╔══

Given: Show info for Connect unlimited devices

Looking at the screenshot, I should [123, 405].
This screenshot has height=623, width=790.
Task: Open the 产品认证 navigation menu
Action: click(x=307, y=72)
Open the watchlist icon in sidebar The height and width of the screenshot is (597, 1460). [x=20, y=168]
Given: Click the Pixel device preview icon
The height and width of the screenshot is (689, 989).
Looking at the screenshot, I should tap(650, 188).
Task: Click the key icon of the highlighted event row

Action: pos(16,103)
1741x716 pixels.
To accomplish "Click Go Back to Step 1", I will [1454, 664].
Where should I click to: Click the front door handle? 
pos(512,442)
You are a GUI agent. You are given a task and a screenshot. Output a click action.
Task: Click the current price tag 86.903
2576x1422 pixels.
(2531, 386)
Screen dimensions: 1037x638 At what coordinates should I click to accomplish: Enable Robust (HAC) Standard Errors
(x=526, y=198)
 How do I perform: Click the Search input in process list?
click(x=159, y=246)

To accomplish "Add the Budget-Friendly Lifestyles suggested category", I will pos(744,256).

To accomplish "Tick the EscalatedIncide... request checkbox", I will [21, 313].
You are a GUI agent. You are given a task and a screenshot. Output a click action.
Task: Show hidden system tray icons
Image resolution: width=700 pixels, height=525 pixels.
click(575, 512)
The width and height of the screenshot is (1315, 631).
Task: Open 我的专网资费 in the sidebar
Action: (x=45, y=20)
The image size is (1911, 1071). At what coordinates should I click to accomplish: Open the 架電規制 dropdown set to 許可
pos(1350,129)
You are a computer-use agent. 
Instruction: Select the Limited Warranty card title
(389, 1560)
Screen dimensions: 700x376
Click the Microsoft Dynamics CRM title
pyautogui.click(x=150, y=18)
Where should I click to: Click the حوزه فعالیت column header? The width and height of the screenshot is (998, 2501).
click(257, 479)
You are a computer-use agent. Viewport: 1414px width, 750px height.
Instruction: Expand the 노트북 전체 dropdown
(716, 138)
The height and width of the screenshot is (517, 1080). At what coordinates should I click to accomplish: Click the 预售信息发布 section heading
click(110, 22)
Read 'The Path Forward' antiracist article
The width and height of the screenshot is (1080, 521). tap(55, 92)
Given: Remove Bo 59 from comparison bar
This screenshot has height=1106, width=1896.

╚══

[ABOUT THIS TASK]
Restate all the material exactly, word for word.

[REPLY]
Given: Show info for Connect unlimited devices

Looking at the screenshot, I should [123, 405].
This screenshot has height=623, width=790.
Task: Open the 产品认证 navigation menu
Action: click(x=307, y=72)
Open the watchlist icon in sidebar The height and width of the screenshot is (597, 1460). [x=20, y=168]
Given: Click the Pixel device preview icon
The height and width of the screenshot is (689, 989).
Looking at the screenshot, I should tap(650, 188).
Task: Click the key icon of the highlighted event row

Action: pos(16,103)
1741x716 pixels.
To accomplish "Click Go Back to Step 1", I will [1454, 664].
Where should I click to: Click the front door handle? 
pos(512,442)
You are a GUI agent. You are given a task and a screenshot. Output a click action.
Task: Click the current price tag 86.903
2576x1422 pixels.
(2531, 386)
Screen dimensions: 1037x638 At what coordinates should I click to accomplish: Enable Robust (HAC) Standard Errors
(x=526, y=198)
 How do I perform: Click the Search input in process list?
click(x=159, y=246)

To accomplish "Add the Budget-Friendly Lifestyles suggested category", I will pos(744,256).

To accomplish "Tick the EscalatedIncide... request checkbox", I will [21, 313].
You are a GUI agent. You are given a task and a screenshot. Output a click action.
Task: Show hidden system tray icons
Image resolution: width=700 pixels, height=525 pixels.
click(575, 512)
The width and height of the screenshot is (1315, 631).
Task: Open 我的专网资费 in the sidebar
Action: (x=45, y=20)
The image size is (1911, 1071). At what coordinates should I click to accomplish: Open the 架電規制 dropdown set to 許可
pos(1350,129)
You are a computer-use agent. 
Instruction: Select the Limited Warranty card title
(389, 1560)
Screen dimensions: 700x376
Click the Microsoft Dynamics CRM title
pyautogui.click(x=150, y=18)
Where should I click to: Click the حوزه فعالیت column header? The width and height of the screenshot is (998, 2501).
click(257, 479)
You are a computer-use agent. Viewport: 1414px width, 750px height.
Instruction: Expand the 노트북 전체 dropdown
(716, 138)
The height and width of the screenshot is (517, 1080). At what coordinates should I click to accomplish: Click the 预售信息发布 section heading
click(110, 22)
Read 'The Path Forward' antiracist article
The width and height of the screenshot is (1080, 521). tap(55, 92)
Given: Remove Bo 59 from comparison bar
This screenshot has height=1106, width=1896.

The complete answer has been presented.